EXERCICES:
**1)** Reproduisez mot pour mot l'intégralité de l'article sur le retour de Renaud.
**2)** Renvoyez à l'identique les lignes des enregistrements, en commençant par la ligne qui contient « Task: Click the +1 more members avatar badge » et en allant jusqu'à la ligne qui contient « Action: click(x=60, y=583) », toutes deux incluses.

Itinéraire d’un Renaud blessé

France-Soir

Samedi 25/05/02

Après huit années de silence, il sort un album

Rupture, déchéance, alcoolisme pour mieux renaître. Renaud, dans un long entretien à FRANCE SOIR, se dévoile à l’occasion de la sortie mardi de son dernier album, Boucan d’Enfer. Il s’annonce déjà comme un futur succès. Jamais sans doute Renaud n’avait mené si loin son introspection.

LA VERITE, TOUTE LA VERITE, RIEN QUE LA VERITE

Retour du chanteur après quatre années de dépression.

Il nous livre une interview bouleversante de sincérité, revenant sur sa descente aux enfers.

DONNÉES FOURNIES:
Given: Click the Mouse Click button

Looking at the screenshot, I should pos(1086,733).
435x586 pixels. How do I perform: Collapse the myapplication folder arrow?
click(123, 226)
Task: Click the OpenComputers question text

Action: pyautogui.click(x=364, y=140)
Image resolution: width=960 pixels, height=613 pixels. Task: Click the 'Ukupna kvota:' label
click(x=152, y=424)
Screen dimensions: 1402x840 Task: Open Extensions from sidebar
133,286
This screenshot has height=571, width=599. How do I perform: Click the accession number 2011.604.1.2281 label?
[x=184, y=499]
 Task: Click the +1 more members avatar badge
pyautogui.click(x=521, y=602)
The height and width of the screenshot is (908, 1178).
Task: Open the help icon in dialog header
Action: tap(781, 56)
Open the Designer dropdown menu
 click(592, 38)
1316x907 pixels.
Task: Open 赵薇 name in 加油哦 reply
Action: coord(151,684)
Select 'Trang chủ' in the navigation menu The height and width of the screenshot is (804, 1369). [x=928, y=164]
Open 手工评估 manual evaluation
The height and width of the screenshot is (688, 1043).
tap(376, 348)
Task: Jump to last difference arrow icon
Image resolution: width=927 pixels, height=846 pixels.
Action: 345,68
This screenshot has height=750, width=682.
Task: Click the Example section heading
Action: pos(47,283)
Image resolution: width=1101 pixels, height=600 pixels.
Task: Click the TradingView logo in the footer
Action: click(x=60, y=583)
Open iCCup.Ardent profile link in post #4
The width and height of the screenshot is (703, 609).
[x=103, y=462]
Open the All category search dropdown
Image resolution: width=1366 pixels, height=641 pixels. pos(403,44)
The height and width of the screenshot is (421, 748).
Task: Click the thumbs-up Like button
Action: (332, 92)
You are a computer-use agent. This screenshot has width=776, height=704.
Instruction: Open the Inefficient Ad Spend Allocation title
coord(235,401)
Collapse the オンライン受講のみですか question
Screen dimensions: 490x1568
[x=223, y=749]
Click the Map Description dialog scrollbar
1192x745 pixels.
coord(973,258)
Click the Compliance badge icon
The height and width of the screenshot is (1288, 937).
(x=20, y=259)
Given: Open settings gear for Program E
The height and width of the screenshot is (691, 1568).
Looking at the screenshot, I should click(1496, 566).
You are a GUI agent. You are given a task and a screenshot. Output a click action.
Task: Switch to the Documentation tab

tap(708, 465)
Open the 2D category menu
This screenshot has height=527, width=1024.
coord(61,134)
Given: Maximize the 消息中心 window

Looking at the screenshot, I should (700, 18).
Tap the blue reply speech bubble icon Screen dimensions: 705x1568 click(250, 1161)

RÉPONSES:
**1)**
Itinéraire d’un Renaud blessé

France-Soir

Samedi 25/05/02

Après huit années de silence, il sort un album

Rupture, déchéance, alcoolisme pour mieux renaître. Renaud, dans un long entretien à FRANCE SOIR, se dévoile à l’occasion de la sortie mardi de son dernier album, Boucan d’Enfer. Il s’annonce déjà comme un futur succès. Jamais sans doute Renaud n’avait mené si loin son introspection.

LA VERITE, TOUTE LA VERITE, RIEN QUE LA VERITE

Retour du chanteur après quatre années de dépression.

Il nous livre une interview bouleversante de sincérité, revenant sur sa descente aux enfers.

**2)**
 Task: Click the +1 more members avatar badge
pyautogui.click(x=521, y=602)
The height and width of the screenshot is (908, 1178).
Task: Open the help icon in dialog header
Action: tap(781, 56)
Open the Designer dropdown menu
 click(592, 38)
1316x907 pixels.
Task: Open 赵薇 name in 加油哦 reply
Action: coord(151,684)
Select 'Trang chủ' in the navigation menu The height and width of the screenshot is (804, 1369). [x=928, y=164]
Open 手工评估 manual evaluation
The height and width of the screenshot is (688, 1043).
tap(376, 348)
Task: Jump to last difference arrow icon
Image resolution: width=927 pixels, height=846 pixels.
Action: 345,68
This screenshot has height=750, width=682.
Task: Click the Example section heading
Action: pos(47,283)
Image resolution: width=1101 pixels, height=600 pixels.
Task: Click the TradingView logo in the footer
Action: click(x=60, y=583)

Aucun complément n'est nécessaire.